Investors pulled $7 billion from hedge funds in June, bringing YTD inflows down to $20.65 billion, according to that latest report from research firm Evestment. Flows for Q2 2017 totaled a positive $7.54 billion.
“June was the first month of 2017 where allocation and redemption decisions appeared less influenced by prior-year returns, and more influenced by current-year performance,” the report said. “While on the surface this seems positive for segments like event-driven, long/short equity, and many credit managers, that comes with the assumption that investors who left these segments for other alternatives will come back. As always, time will tell us investors’ sentiment, but for now, the industry again appears to be approaching a crossroads.”
Macro hedge funds were among the largest losers in the month, with outflows of $6.38 billion. That follows five months of inflows for the year, despite lackluster performance.

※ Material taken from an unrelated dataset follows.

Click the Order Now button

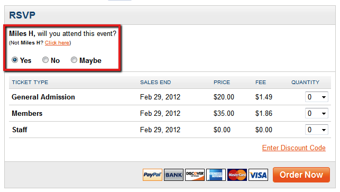click(301, 175)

“Good relative returns from many larger macro funds in 2016, along with a landscape ripe with geopolitical tensions and perceived stretched equity market valuations drew investors into the strategy,” the report said. “Through H1 2017, however, returns from the universe have lagged most other strategies, and the largest managers have underperformed their peers. Five of the six largest asset losers in the strategy in June had negative H1 returns, which averaged nearly -6%.”
Interest in emerging market-focused hedge funds grew during the month, the second quarter and YTD, attracting $1.2 billion in the last category.

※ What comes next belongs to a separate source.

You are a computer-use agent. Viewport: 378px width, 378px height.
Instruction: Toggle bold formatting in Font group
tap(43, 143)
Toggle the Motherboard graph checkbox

“The six consecutive months of very strong relative returns from EM strategies compared to their developed markets peers appears to have drawn some interest from investors,” the report said. “Revised data from May, and data from June indicate two consecutive months of strong inflows, which hasn’t happened since mid-2016, and then since mid-2015.”
The largest allocations in June went to emerging market credit strategies, the report said.